We know what kind of sweat equity goes into making sweet pickles. We believe in the long flow of tradition-with-improvements. When we got better, safer lids we used them instead of wax. When we got freedom-infringing advisories from agencies influenced by lobby money, we ignored them and canned milk, meat, and greens. We learned what tasted good, and why, and how to make it taste better for the long haul. All while that carrying stream of tradition skipped generations of children and rebirthed itself in new eddies of panic as the pandemic spread fear of shortages. Kinda like World War II, the last time canning surged. (For some reason, it skipped the sixties. Maybe not enough dancing involved.)

It makes me feel good, rescuing those two jars from a fate of being ignored for eternity. I don’t know her name, but I know she was good. The pickles are beautiful. The green beans are evenly layered with perfect head space. And the jars are sealed despite having a house pulled down on top of them.

I’ll never know her name. But I feel connected to her, and that’s enough.

The Apples Overwhelming my Eyes

Wendy is on her way to Louisville…loaded with goodness, of both books and apples

I’m part of a gleaning society. We move food that would otherwise rot in the field, getting it into people’s kitchens. We prioritize food banks and cafes that serve suspended meals or otherwise have token systems for those who can’t pay with money.

A week ago, the coordinator for the gleaners let us know they had apples. Great, everybody loves apples, right? Our coordinator and her husband picked them up.

Six half-ton boxes of apples. Three went straight to some food banks and suspended cafes. The call went out for community members to come get some fruit.

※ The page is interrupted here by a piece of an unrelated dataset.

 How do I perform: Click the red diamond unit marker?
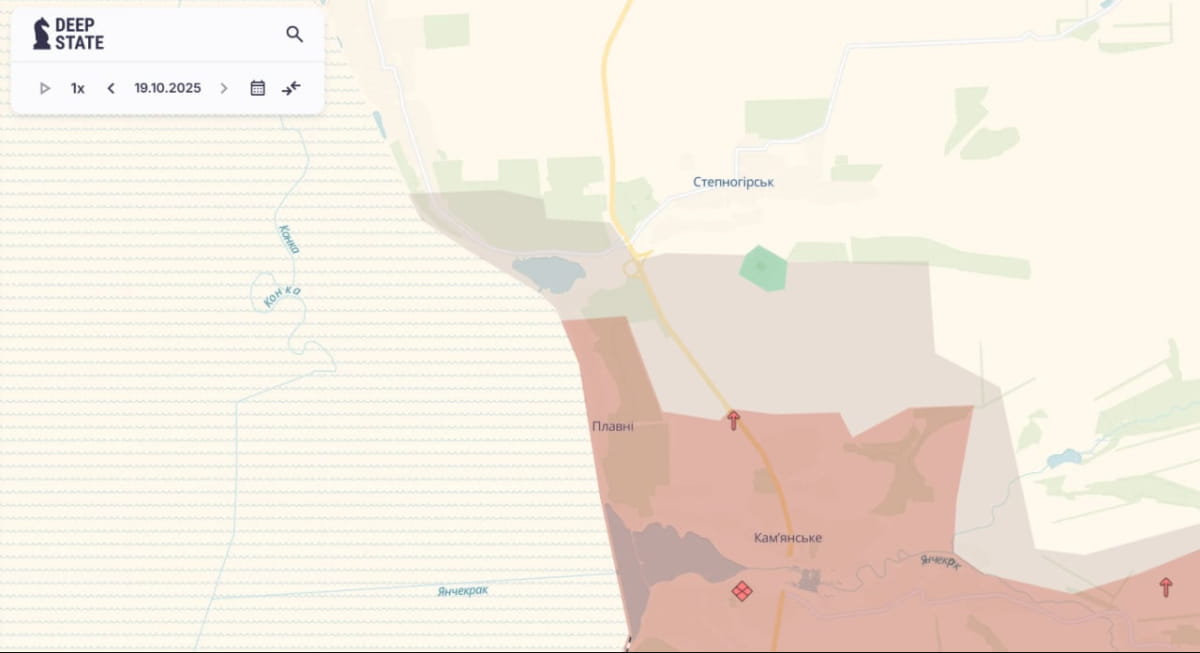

I took ten grocery bags of apples, with the intent of giving as many as possible away, and then canning up a bag or two for gifting. I run the buy nothing list in my county. The list proved disinterested, so I made sure to have some in my car when attending civic meetings. 12 dozen apple gifts later, people were starting to edge away from me at these events. “Don’t go near her, she’s handing out apples. Don’t leave your car unlocked. Apples are the new zucchini.”

And of course the apples landed in a busy week. We’re working on a federal grant – well we would be if our federal identity page for our non-profit worked properly. Six hours passed with help desks and support services, coring apples while on hold or waiting for instruction on what grew to be a more complex problem by the hour. There was something very meta about mashing apples when hearing there was nothing we could do but wipe our profile and start over.

Anger has to go someplace. Mine gave the 21 bottles of cider a nice spicy flavor.

200 cidered apples and one new federal identity page later, I checked the fridge. Apples in the meat drawer. Apples in the cheese drawer. Apples in the veggie drawer. Apples in the butter panel, in the egg holder, stuck behind the coil leading to the freezer. APPLES EVERYWHERE!

I made apple butter. I made apple pumpkin butter, thereby eliminating the problem of what to do with the pumpkin going over on my porch. (Our chickens are mutants. They won’t eat pumpkin.)

150 apples to go. In desperation, I googled “unusual apple recipes for canning.” Then I reset my filter to adult controls and googled it again.

Steamed apple bread pudding (yes you can can bread; you just have to know what you’re doing). Apple salsa. Spiced apple rings. Apple slaw. Each took fewer apples than one might have hoped. There were still a few dozen apples in my refrigerator as I packed a bag to be one of the authors featured at the Louisville Book Festival Nov. 11.

I put the bags in my car; the other authors will love me, I’m sure.